Munley was born in Archbald, Pennsylvania to William J. Munley, a state Representative, and Winifred Munley (née Clark). He attended St. Thomas College (now the University of Scranton) and worked for the Internal Revenue Service as a deputy collector from 1933 to 1938.

When his father died suddenly from a stroke in 1938, Munley was elected to the Pennsylvania House of Representatives in 1939. He was re-elected to serve four more consecutive terms. After being re-elected to a fifth term, Munley suffered a heart attack and died at his home in Archbald, Pennsylvania.

Following his death, his wife Marion L. Munley won a special election to become the first woman to represent Lackawanna County in the state house.

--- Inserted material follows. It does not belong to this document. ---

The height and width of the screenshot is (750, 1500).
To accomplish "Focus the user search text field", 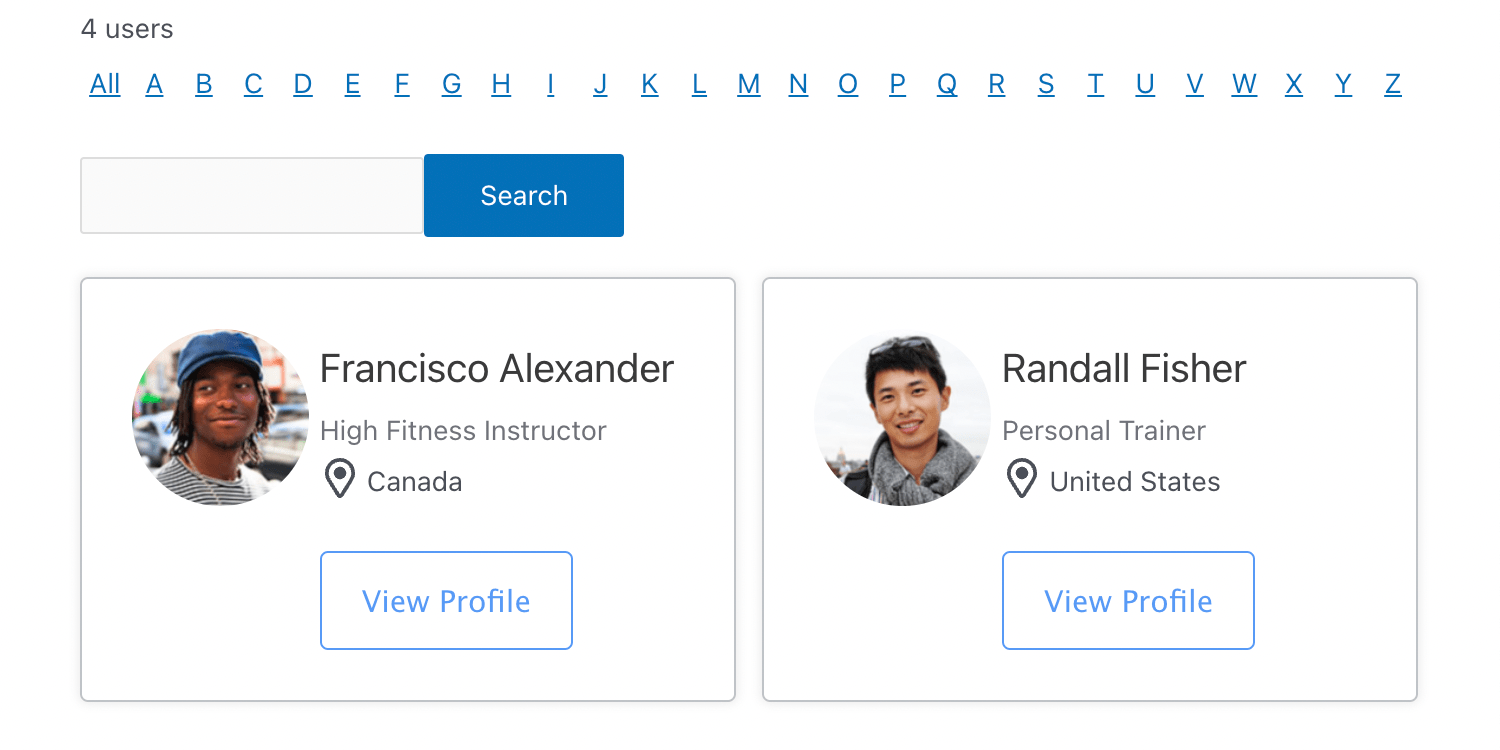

Munley had two sons: James Martin Munley who served as a United States District Judge and Robert W. Munley Jr, a prominent truck accident attorney.

Munley was a self-taught musician and a boxing fan. He served for many years as a deputy boxing commissioner for the Pennsylvania Athletic Commission.

=== Political career ===

Following in his late father's footsteps, Munley supported organized labor. While in the House, he introduced and supported many measures that were backed by union labor.

Before his death, Munley had drafted by which the Commonwealth would provide financial assistance to the anthracite's region industrial rehabilitation effort.